Uno de los argumentos, más utilizados en contra de los matrimonios homosexuales, consiste en afirmar, que dicho tipo de unión socava los cimientos de nuestra civilización. Las personas intransigentes, que defienden esta teoría olvidan, que uno de los cimientos de la cultura occidental tanto actualmente como a lo largo de los siglos lo constituye el cristianismo, sustentado y difundido desde sus orígenes por la iglesia, institución en la que en sus diversas ramas, ha encontrado cobijo el amor al prójimo, como una seña de identidad irrenunciable de dicha religión, y que representa indudablemente uno de los pilares fundamentales de la predicación de Jesucristo durante su presencia física entre nosotros. Hasta tal punto ha sido así, prácticamente durante toda la historia, que ya en la Europa Medieval, encontramos claras evidencias, de que las relaciones entre personas del mismo sexo, fruto de una pasión verdadera y reciproca, eran real y positivamente aceptadas entre la nobleza en el marco del máximo respeto a las consignas establecidas por dicho estamento como la suprema manifestación del amor cortés.

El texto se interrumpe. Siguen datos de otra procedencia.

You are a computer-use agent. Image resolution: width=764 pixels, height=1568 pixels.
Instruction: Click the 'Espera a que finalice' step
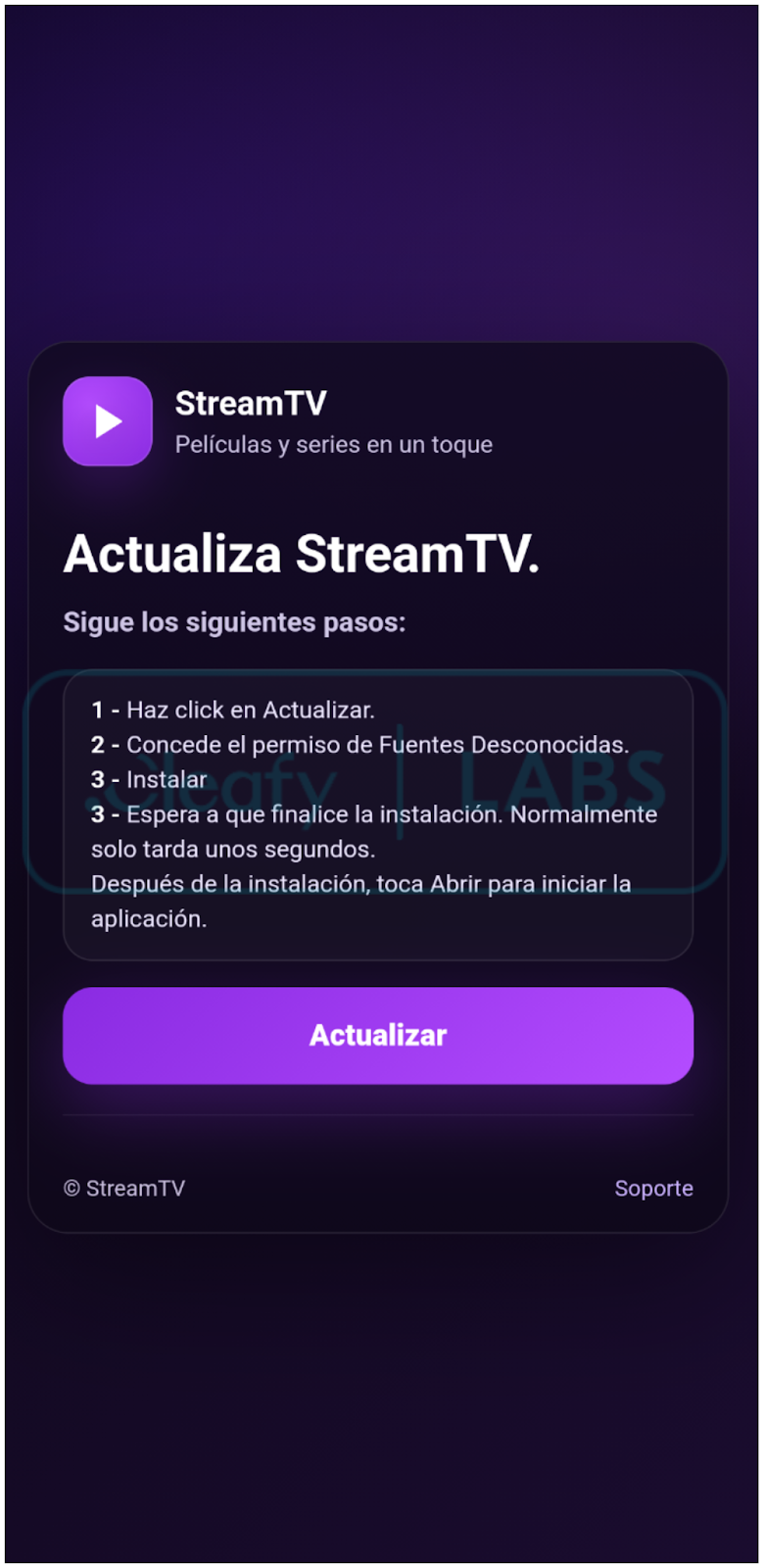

Esta forma idealizada y culturalmente elevada de expresar dicho sentimiento, difundida y conservada en principio por transmisión oral y de la que posteriormente han dejado constancia numerosos literatos, poetas y músicos coetáneos, no diferenciaba entre amantes de igual o diferente sexo. Y la fidelidad a la persona amada era de obligado cumplimiento independientemente de la orientación sexual, que hubiera dado origen a dicho romance. Estas uniones de hecho entre iguales se convirtieron en de derecho amparadas por la legitimidad que les concedían las Cortes de Amor; y alcanzaron tanta relevancia, que llegaron a ser permitidas, bendecidas y consagradas entre contrayentes solteros por la Iglesia, disfrutando de una liturgia especifica, gozando de los mismos privilegios y sujetas a los mismos preceptos, que las uniones heterosexuales, tanto en la Ortodoxa como en la Católica. Indicios de este hecho han sido encontrados hasta finales del siglo XIX, por mucho que les pese e intenten ocultarlo las Jerarquías Eclesiásticas
Mañana 14 de Febrero es el día de los enamorados, fecha que no quiero desperdiciar para pedir una vez más la comprensión y el respaldo social al matrimonio igualitario como la forma mas sincera, en que una persona puede demostrar a otra el sentimiento más autentico y profundo que nace del corazón humano.
Sensibilidad natural, que nace de la necesidad psicológica vital de compartir y disfrutar de nuestra dimensión sexual a nivel emocional y afectivo con el medio limón, naranja o cualquier otro cítrico, con el que nos compenetremos, y que ajeno a posturas vehemente y visceralmente defendidas, en la actualidad, y opuestas a la tradición histórica, solo desea disfrutar del derecho de unirse, independientemente del sexo en que esté albergado, con la persona a la que su corazón ha elegido para fundirse en un amor, mutuamente sentido.
Pasión, que aunque sea valorada como irracional por algunos fanáticos, debería ser bendecida especialmente por aquellos, que más la persiguen, consecuentemente con lo que predican, como ya lo ha sido legal y constitucional mente, gracias a lo cual hoy podemos disfrutar nuevamente de un derecho fundamental reconocido en las sociedades más avanzadas y progresistas.